Our favorite fry noodles are soba noodles (sometimes called buckwheat noodles). Other options are ramen noodles, rice noodles, lo mein noodles, or maybe zucchini noodles!
INGREDIENTS:
Stir Fry Noodles:
- Soba/buckwheat noodles about 5 oz., or ½ package
- 4 tablespoons coconut oil divided
- 3 garlic cloves minced
- 1 teaspoon fresh ginger grated (can substitute ½ tea ginger powder)
- 1 quart sliced mushrooms
- 1 shallot chopped (or ¼ cup diced red onion)
- 1 ½ cups broccoli florets
- 1 carrot julienned or shredded
- 3 - 4 stalks kale de-ribbed and chopped
- Chopped green onion (or scallioand sesame seeds for topping
Sauce:
- ¼ cup soy sauce
- 3 tablespoons olive oil
- 1 tablespoon lemon juice
- 2 teaspoons sesame oil
- 1 tablespoon maple syrup or honey
- 1 teaspoon sriracha or more if desired
- 1 teaspoon grated ginger
INSTRUCTIONS:
- Cook noodles according to package directions. While noodles are cooking, whisk together ingredients for the sauce in a small bowl, and set aside.
- Melt 2 tablespoonful coconut oil in skillet or wok over med-high heat. Add garlic and ginger. Cook for 1 minute.

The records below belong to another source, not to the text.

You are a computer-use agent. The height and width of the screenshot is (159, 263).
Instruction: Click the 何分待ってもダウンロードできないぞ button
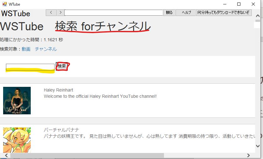[224, 12]
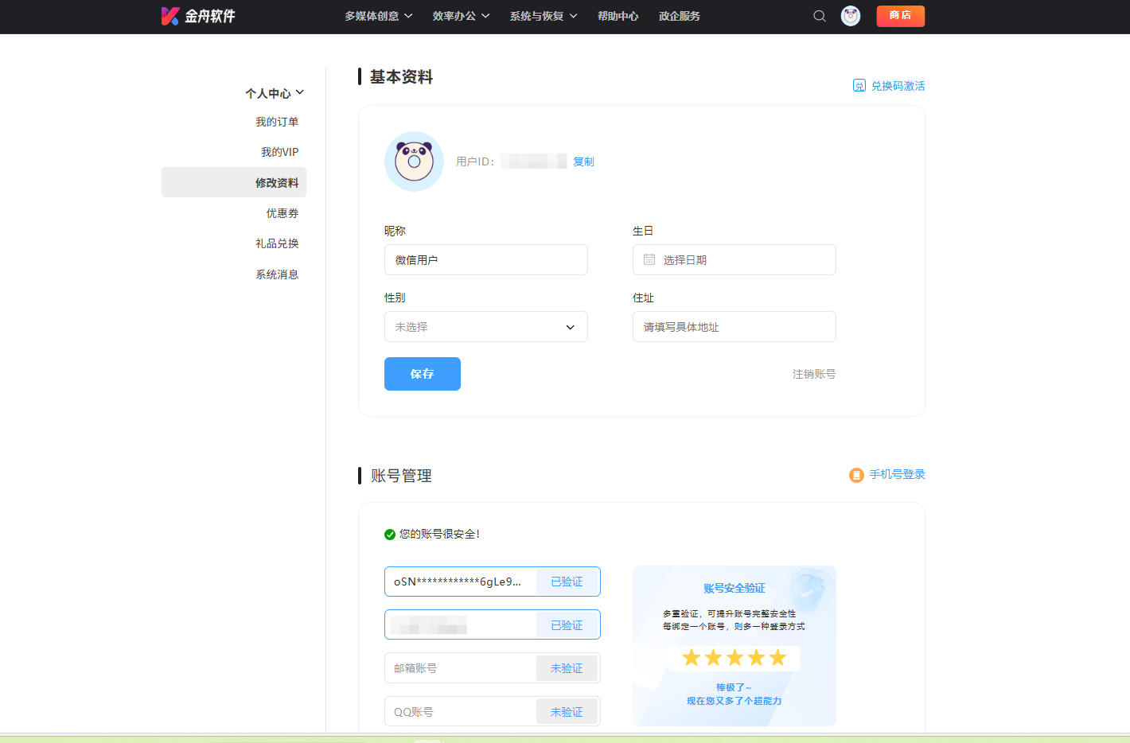Collapse the 个人中心 sidebar section
1130x743 pixels.
(x=275, y=93)
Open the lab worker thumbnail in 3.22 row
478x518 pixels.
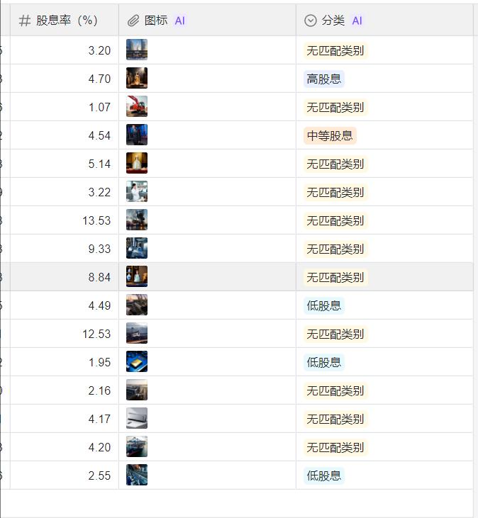point(137,191)
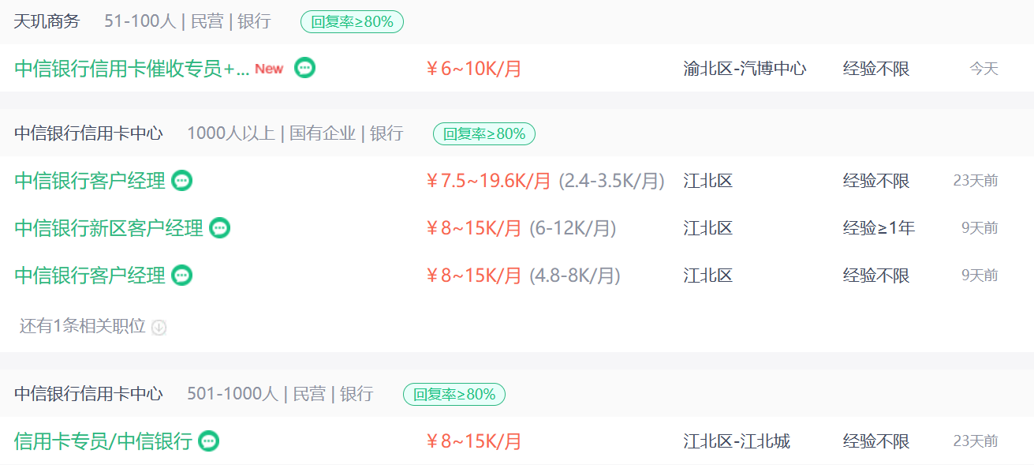Expand 还有1条相关职位 text link

[83, 326]
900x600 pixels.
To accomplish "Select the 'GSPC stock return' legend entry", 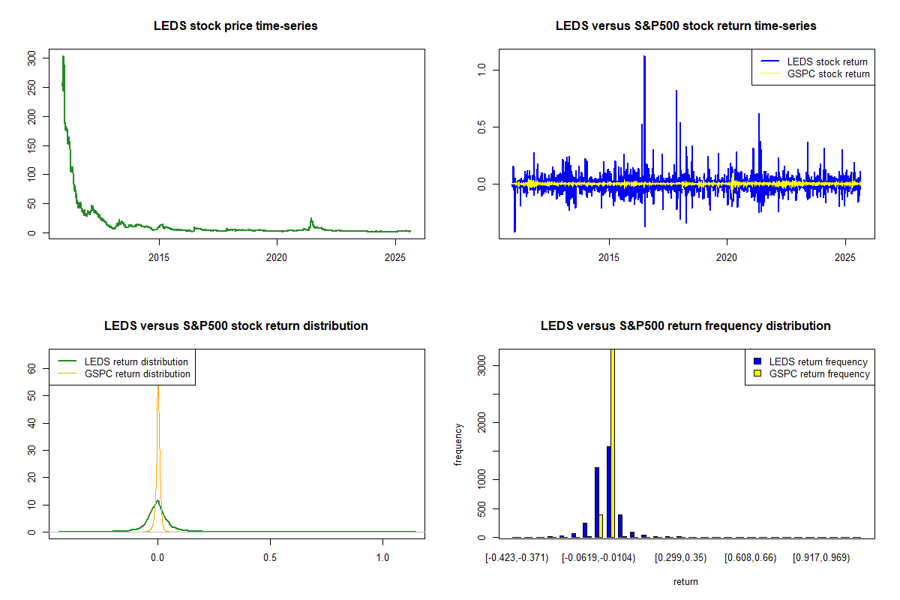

- Add in mushrooms and cook for about 5 minutes. Remove mushrooms from skillet.
- Melt remaining 2 tablespoons coconut oil in skillet. Add shallots and cook about 3 minutes. Add broccoli, carrots and kale. Cook about 5 minutes.
- Add mushrooms back to skillet and cook another 3 to 5 minutes, until veggies are tender.
- Add the cooked noodles and sauce to the skillet. Stir to coat. Cook about 2 minutes.